さて、エスカロップとスープが運ばれてきた。これが元祖の流れを汲む一皿なのだな。プレートの上に盛られたバターライスとサラダ。生野菜だけではない、ポテサラも添えられている。カツの上にはドミグラスソース。さて、いただくとしよう。

ポテサラから食べてみる。ほどよく潰されたジャガイモからは素材の味をしっかりと感じることができる。塩加減が絶妙だ。トンカツはサクサクで衣薄め、肉は厚めのロース肉。まさに洋食屋さんのトンカツである。こんがりと揚がったパン粉が纏う、軽めのドミグラスソースが豚肉の味を引き立てる。ソースの味わいが口の中から消えた後に、肉の旨味が遅れて広がる。
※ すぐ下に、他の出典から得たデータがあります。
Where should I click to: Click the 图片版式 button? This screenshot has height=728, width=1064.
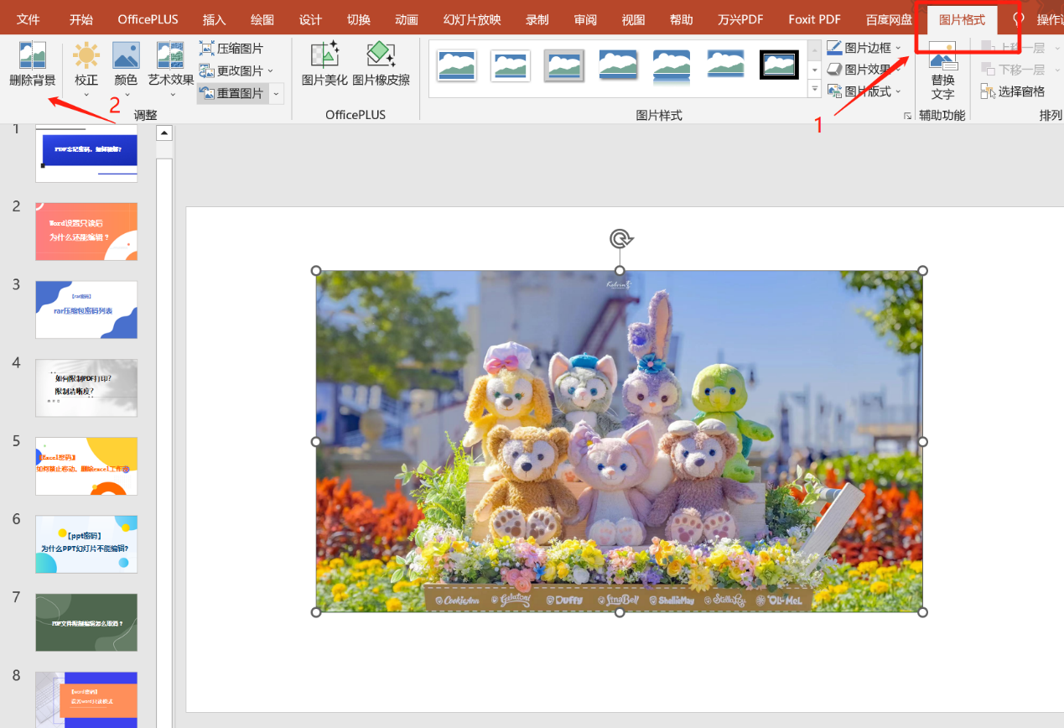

二段仕込みだ。

これに少し胡椒のきいたバターライスを一緒に食べると味わいが一層広がる。キャベツサラダで口をさっぱりさせれば、箸休め、気分転換になる。生野菜には添えられたマヨネーズは、瑞々しいキュウリとの相性抜群だ。野菜とバターライスも、またもや素晴らしいコンビネーション、いや、マリアージュだ。オニオンスープも、これまたバターライスに合う。口の中をさっぱりと洗い流してくれるが、胡椒の余韻が刺激的だ。

まさにバターライスを中心とした、トンカツ、ソース、野菜、スープのピラミッド構造なのだ。

通常、バターライスには筍などを入れたりするが、この店は胡椒のみ、シンプルイズベストなのか、素材の味を引き出すためか。別の客もこの店のエスカロップはソースとバターライスの味が違うと呟きながら去っていった。この店こそ正統派の血を受け継ぐ元祖なのだよ。だからこそ来てみたかった。食べてみたかった。ようやく念願が叶ったのだ。

見た目は少し物足りなさそうだったが、食べてみると十分なボリュームである。お腹いっぱいだ。

次回はビドックライスなるものを食べてみようか。なんなんだろう。